Seçim vaadi olarak kullanılmaktan seçim sonrası pratiğe dökülen ırkçı saldırılara varana dek hakim sınıfların iki kliğinin de yaklaşımlarının farklılık arz etmemesi ve “Suriyeliler ülkesine dönsün” kampanyasının yaratıcıları olmaları tesadüf değildir.

“Seçimin ardından tüm Suriye topraklarını güvenli hale getirmeyi ve misafirlerimizin tamamının evlerine dönmelerini sağlamayı hedefliyoruz” diyen R.T.Erdoğan da; “Bir an önce Türkiye’de misafir ettiğimiz Suriyeli insanlar ülkelerine dönsün. Bu insanların hakkı korunarak ülkelerinde özgürce yaşamaları için uluslararası toplantılarda sesleri olacağız” diyen E. İmamoğlu da mülteciliği siyasete malzeme yapmaktadır.

Çeşitli şekillerde körüklenen ırkçılıkla birlikte “sizinle işimiz bitti, ülkenize dönün artık” cümlesiyle süreç tamamlanmış olmaktadır.

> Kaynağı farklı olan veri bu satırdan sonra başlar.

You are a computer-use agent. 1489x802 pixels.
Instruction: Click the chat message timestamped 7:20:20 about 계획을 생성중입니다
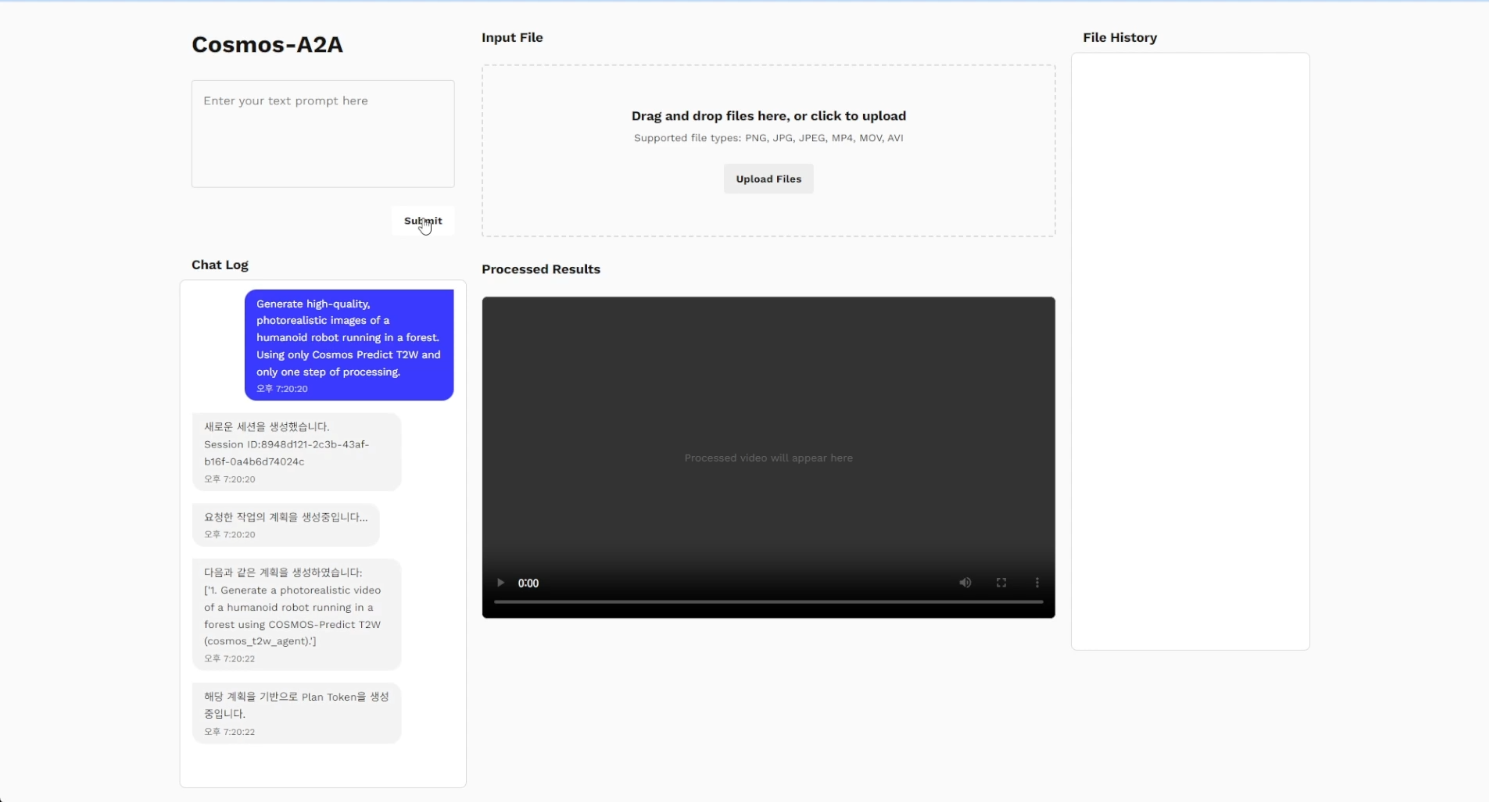(285, 524)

Değersizleşen insan yaşamı…

Suriyeliler nezdinde yaşananlar, tıpkı elli yılı geride bırakan Avrupa’ya işçi göçünü akıllara getirmektedir. 2. Emperyalist Paylaşım Savaşı sonrasında (en ucuzundan) işgücüne ihtiyaç duyan başta Almanya olmak üzere emperyalistlerin, ilk yıllarda şölenlerle karşıladığı işçilere yönelik işgücüne duyulan ihtiyaç düştüğü oranda ırkçılık kışkırtılmaya başlamıştır. Bugün tıpkı Türkiye’de yaşamak zorunda bırakılan Suriyelilere dönük olduğu gibi…

Çünkü ırkçılık veya şovenizm gibi ideolojiler aslında bilinçli bir şekilde iktidarları korumak için topluma empoze edilen saldırı argümanlarıdır ve çok işlevlidirler. Bir yandan ülke içinde oluşturulan Kürt ya da Suriyeli “düşman”la, halk kitlelerinin yoksulluğun, savaşların, işgallerin, ekonomik krizin vs. yaratıcısı olan gerçek düşmanı görmesi engellenir, diğer yandan örneğin Suriyeli mülteciler gibi başta Avrupa olmak üzere emperyalistlere şantaj unsuru olarak kullanılır. Halk kitleleri birbirine düşman edilerek işletilen senaryolarla yoksul, emekçi halkın ortak bir mücadele hattı örmesinin önüne geçilir vs.

Kısacası, Suriyelilere yönelik ırkçı, düşman söylemler, halkın yönünü şaşırmış öfkesi değildir sadece, yönetenlerin daha rahat yönetmesi ve yönetirken içlerinde bulundukları ekonomik, siyasi krizleri gizlemenin bir yöntemidir. Dolayısıyla Suriyeli mültecilere yönelik ırkçı, düşman söylemlere karşı mücadele etmek, demokratik mücadelenin önemli bileşenlerindendir ve halkın ortak mücadelesinin önemli bir ifadesi olarak görülmelidir.